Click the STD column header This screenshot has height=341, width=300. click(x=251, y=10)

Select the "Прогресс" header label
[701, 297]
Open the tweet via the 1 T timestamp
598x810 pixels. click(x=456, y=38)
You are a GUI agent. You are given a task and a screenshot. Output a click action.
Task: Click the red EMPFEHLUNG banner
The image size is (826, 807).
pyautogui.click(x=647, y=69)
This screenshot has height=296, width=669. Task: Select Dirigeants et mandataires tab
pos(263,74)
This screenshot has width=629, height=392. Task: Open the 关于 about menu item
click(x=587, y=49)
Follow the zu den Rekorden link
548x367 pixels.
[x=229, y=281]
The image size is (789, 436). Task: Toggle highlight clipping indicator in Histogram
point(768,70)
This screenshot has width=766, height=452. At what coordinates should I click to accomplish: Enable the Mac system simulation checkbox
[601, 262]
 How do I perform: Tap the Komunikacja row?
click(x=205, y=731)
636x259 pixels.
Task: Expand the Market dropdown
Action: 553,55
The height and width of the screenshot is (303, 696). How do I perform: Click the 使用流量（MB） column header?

========

What you will do =
Work through the data and report how many of its lines hold the word "column", giving only the figure.

Written response =
2